Posted 8 декабря 2008,, 21:00

Published 8 декабря 2008,, 21:00

Modified 8 марта, 07:40

Updated 8 марта, 07:40

Художник Оскар Рабин:

Художник Оскар Рабин:

8 декабря 2008, 21:00
В Москве побывал знаменитый художник Оскар Рабин, экспрессионист, сюрреалист, основоположник «лианозовской» группы и участник всемирно известной «бульдозерной» выставки, который уже 30 лет живет в Париже. Время от времени он устраивает выставку своих картин на Родине, в российской столице, что стало поводом и для нынеш

– Вы давно уже живете в Париже. Вам там нравится?

– По-другому просто невозможно. Это заложено в наших генах – Францию видеть в розовом свете. Париж – это любовь. До сих пор все так и было, есть и будет. Я попал в Париж в 1978 году. У меня забрали советский паспорт. Жена и сын переехали со мной туда, конечно. И вот мы приучили себя к мысли, что больше никогда не вернемся в Россию. Мало того, даже наши родные не могли к нам приехать. Конечно, приезжали друзья, знакомые, которые были той категории, которую выпускали за границу, – деятели культуры, артисты. Так что, прожив большое количество лет, привыкнув уже к мысли, что кусочек Парижа – это наш дом, я там пишу картины, у меня там мастерская, у нас свои радости, свои ссоры. Вдруг эту жизнь оставить и начать практически заново – нет, это уже невозможно. Невозможно вернуться в Россию. Я понимал, что после перестройки это уже другая страна. Но моего дома уже нет. И Москва уже не та. Какие-то внешние черты остались. Трубниковский переулок, где я родился и вырос, Арбат… Но Париж – это мой единственный дом на Земле. Нам там хорошо, хотя мы даже не знаем язык. То есть знаем его ровно настолько, чтобы быть независимыми. Париж всегда был удивительным городом. Кто бы в этот город ни приезжал, всегда мог найти в нем свое место, очертить его и устроить свой мир. Вот арабы там живут – там их арабские кушанья. Очень запах сильный стоит. Однажды в этих краях был Ширак. И вот он совершенно без всякого злого умысла сказал, что там вроде пахнет. Как же пресса это разнесла: ах, расист!.. Но ведь это действительно так – там сильно пахнет. Вот араб живет, как араб, мусульманин – как мусульманин. Все у них – и веры, и обычаи. Зверских обычаев, конечно, нет. На праздник они режут барана. Это же город – так где его резать, как не на собственном балконе? Французы очень лояльны во всем. Посмотрите, во французском искусстве половина не французы. Пикассо – испанец, Дали – испанец, ван-Гог – голландец и – пошло-поехало.

- _УСЛОВИЯ ЗАДАНИЯ_: Объясните в одном–трех предложениях, почему во фрагменте интервью с Оскаром Рабиным художник называет возвращение в Россию невозможным. Приведенные далее строки взяты из другого источника.

- _ПРЕДОСТАВЛЕННЫЕ МАТЕРИАЛЫ_:
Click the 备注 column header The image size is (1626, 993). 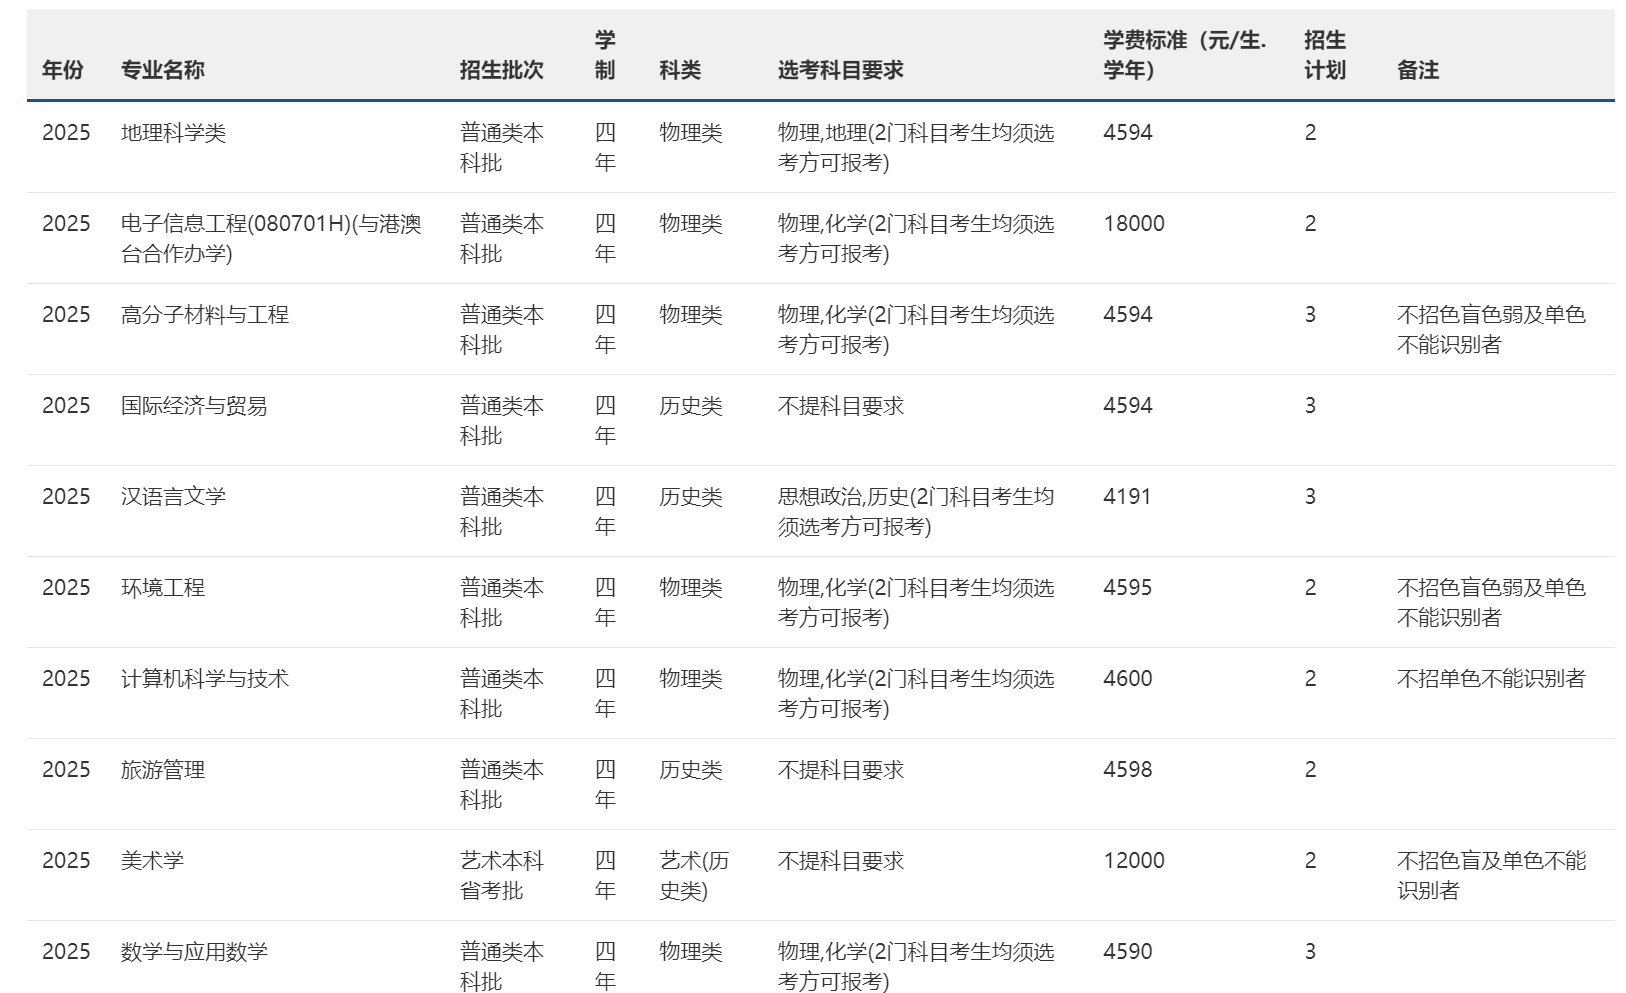[x=1417, y=70]

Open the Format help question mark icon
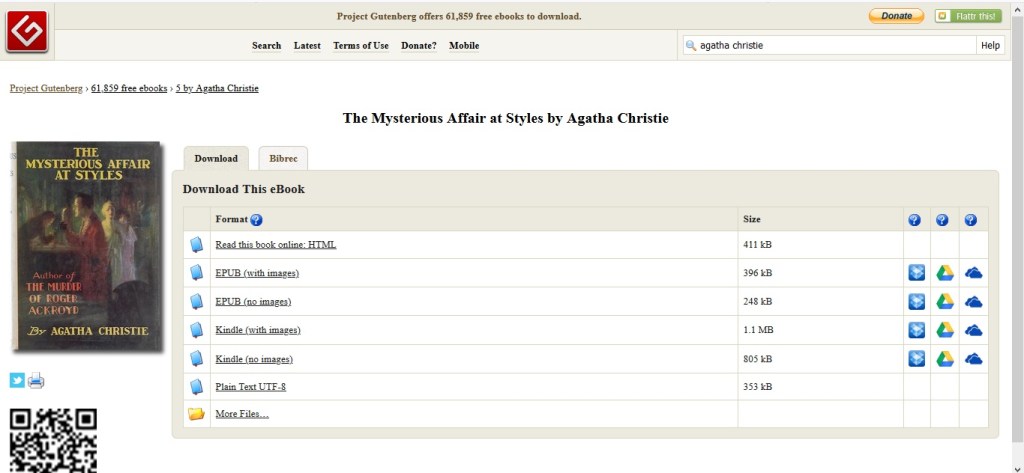coord(256,220)
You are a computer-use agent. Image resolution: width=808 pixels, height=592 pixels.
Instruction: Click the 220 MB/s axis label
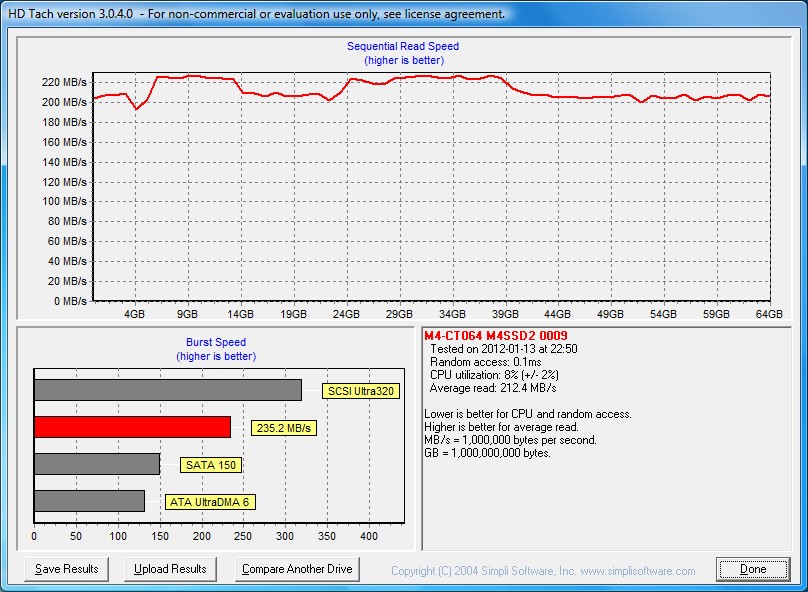point(64,82)
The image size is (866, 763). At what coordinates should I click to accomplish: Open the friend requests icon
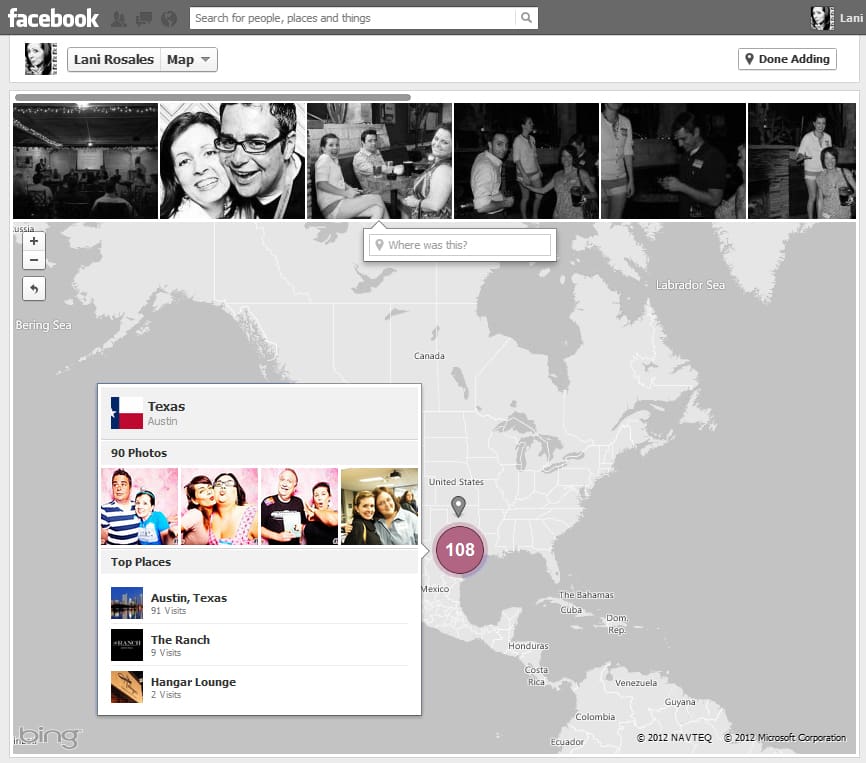click(119, 18)
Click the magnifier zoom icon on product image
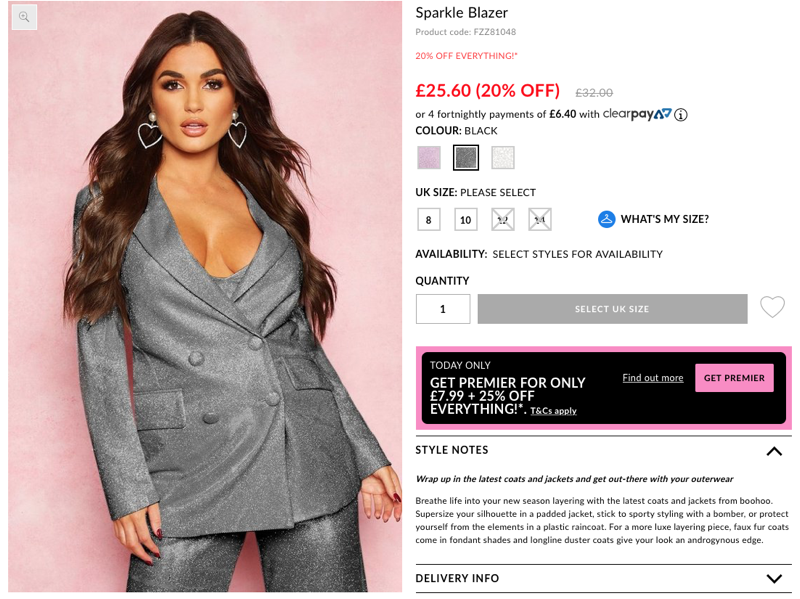 [24, 17]
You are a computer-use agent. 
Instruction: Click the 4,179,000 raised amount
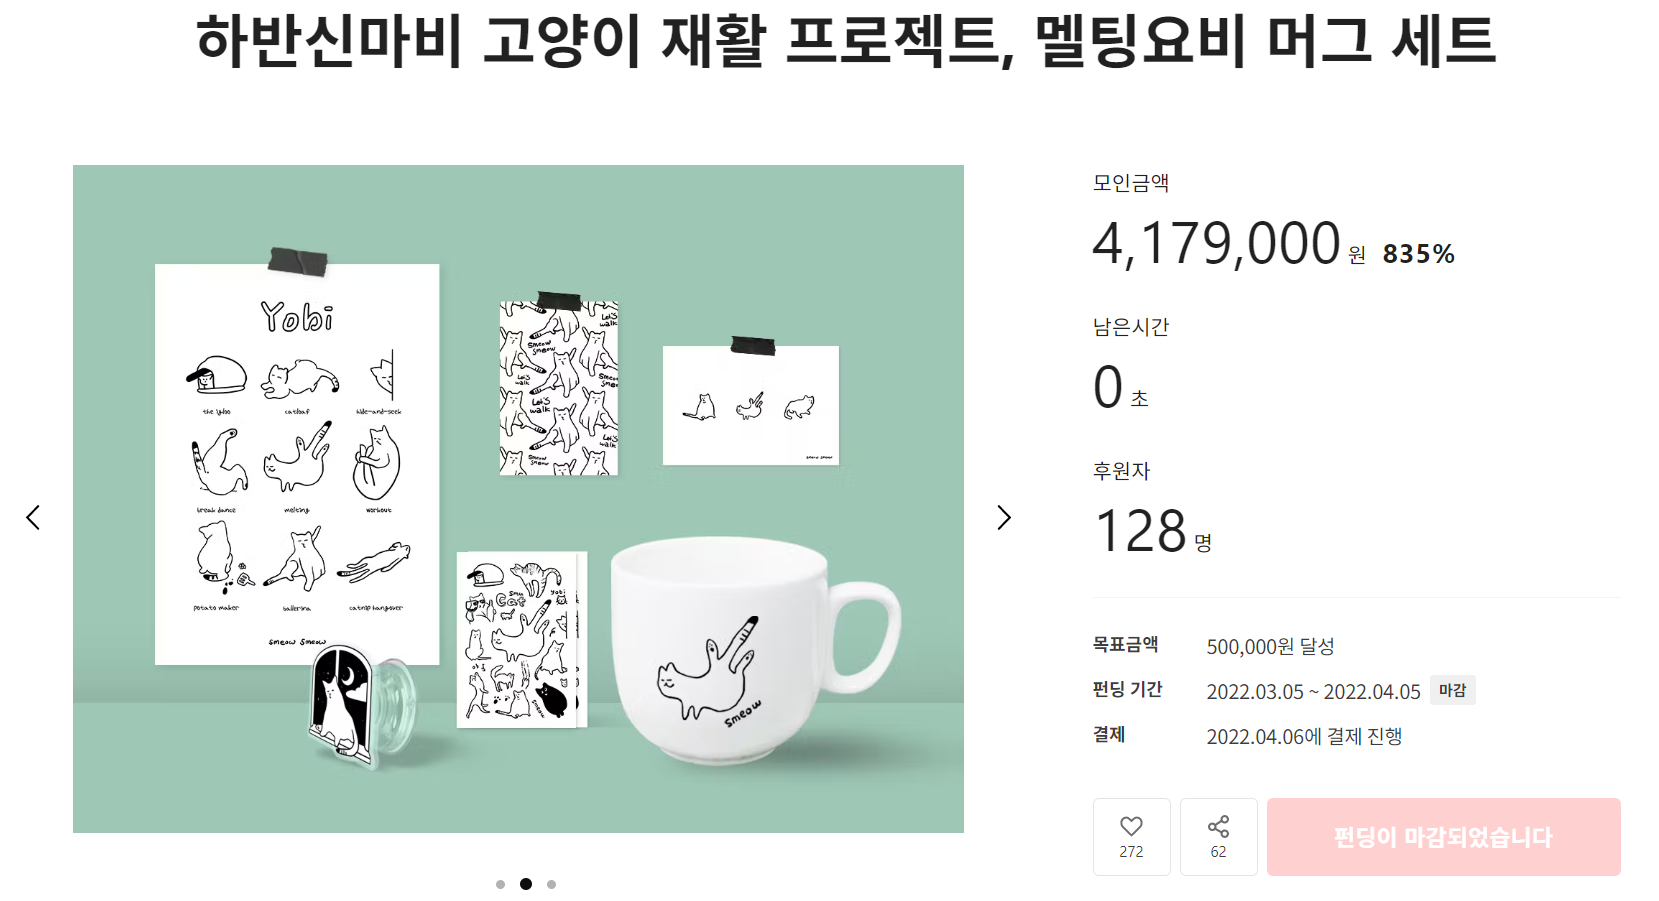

- _ОТВЕТ НА ЗАДАНИЕ_: За долгие годы в Париже Рабин привык считать свой кусочек этого города домом: там он пишет картины, там его мастерская, там радости и ссоры его семьи. Оставить эту жизнь и начать практически заново он уже не может. Кроме того, по его словам, его дома в России больше нет, а Москва уже не та.